Skip to content

Work with Ligands

This document describes how to work with ligands (molecules) and use them in Deep Origin tools.

There are two classes that help you work with ligands:

Constructing a Ligand or LigandSet

From a SDF file

A single Ligand can be constructed from a SDF file:

from deeporigin.drug_discovery import Ligand, BRD_DATA_DIR

ligand = Ligand.from_sdf(BRD_DATA_DIR / "brd-2.sdf")

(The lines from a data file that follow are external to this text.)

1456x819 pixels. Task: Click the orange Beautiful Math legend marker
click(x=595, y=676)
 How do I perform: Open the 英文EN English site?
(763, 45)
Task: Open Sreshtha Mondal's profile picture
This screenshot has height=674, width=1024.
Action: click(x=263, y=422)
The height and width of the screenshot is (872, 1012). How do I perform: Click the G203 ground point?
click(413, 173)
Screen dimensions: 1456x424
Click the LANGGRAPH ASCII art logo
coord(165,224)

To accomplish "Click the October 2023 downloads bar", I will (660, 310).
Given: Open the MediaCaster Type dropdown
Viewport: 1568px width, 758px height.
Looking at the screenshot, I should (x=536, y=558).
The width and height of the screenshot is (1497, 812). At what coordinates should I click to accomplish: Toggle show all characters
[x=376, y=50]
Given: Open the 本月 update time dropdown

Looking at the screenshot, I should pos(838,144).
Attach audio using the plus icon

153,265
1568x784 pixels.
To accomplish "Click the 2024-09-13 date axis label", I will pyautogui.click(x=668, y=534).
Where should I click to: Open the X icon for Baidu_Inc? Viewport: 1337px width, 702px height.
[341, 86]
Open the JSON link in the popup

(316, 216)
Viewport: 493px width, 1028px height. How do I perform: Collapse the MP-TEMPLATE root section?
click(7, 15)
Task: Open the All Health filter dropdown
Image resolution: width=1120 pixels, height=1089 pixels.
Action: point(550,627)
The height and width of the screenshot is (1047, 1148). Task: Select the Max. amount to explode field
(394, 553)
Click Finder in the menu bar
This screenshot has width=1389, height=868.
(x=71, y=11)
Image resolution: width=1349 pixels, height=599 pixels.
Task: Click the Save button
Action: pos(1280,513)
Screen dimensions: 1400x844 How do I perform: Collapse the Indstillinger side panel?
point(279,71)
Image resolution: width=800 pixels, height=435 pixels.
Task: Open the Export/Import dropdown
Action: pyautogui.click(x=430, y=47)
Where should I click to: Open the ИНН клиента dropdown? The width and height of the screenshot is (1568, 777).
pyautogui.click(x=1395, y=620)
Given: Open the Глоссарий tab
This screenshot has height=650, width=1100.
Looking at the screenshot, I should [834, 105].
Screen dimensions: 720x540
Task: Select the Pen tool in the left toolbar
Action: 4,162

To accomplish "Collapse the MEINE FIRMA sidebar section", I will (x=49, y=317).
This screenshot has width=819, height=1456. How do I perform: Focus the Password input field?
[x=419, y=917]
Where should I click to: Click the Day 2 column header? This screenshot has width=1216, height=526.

A LigandSet can be constructed from a SDF File:

from deeporigin.drug_discovery import LigandSet, DATA_DIR

ligands = LigandSet.from_sdf(DATA_DIR / "ligands" / "ligands-brd-all.sdf")

From SMILES string(s)

A ligand can be constructed from a SMILES string, which is a compact way to represent molecular structures:

from deeporigin.drug_discovery import Ligand


# Basic usage with just a SMILES string
ligand = Ligand.from_smiles(smiles="CCO")  # Ethanol

# With additional parameters
ligand = Ligand.from_smiles(
    smiles="c1ccccc1",  # Benzene
    name="Benzene",     # Optional name for the ligand
)

The from_smiles constructor:

  • Takes a SMILES string as input
  • Optionally accepts a name for the ligand
  • Optionally accepts a save_to_file parameter to control file persistence
  • Automatically validates the SMILES string and creates a proper molecular representation
  • Returns a Ligand instance that can be used for further operations

SMILES Validation

The constructor will raise an exception if the provided SMILES string is invalid or cannot be parsed into a valid molecule.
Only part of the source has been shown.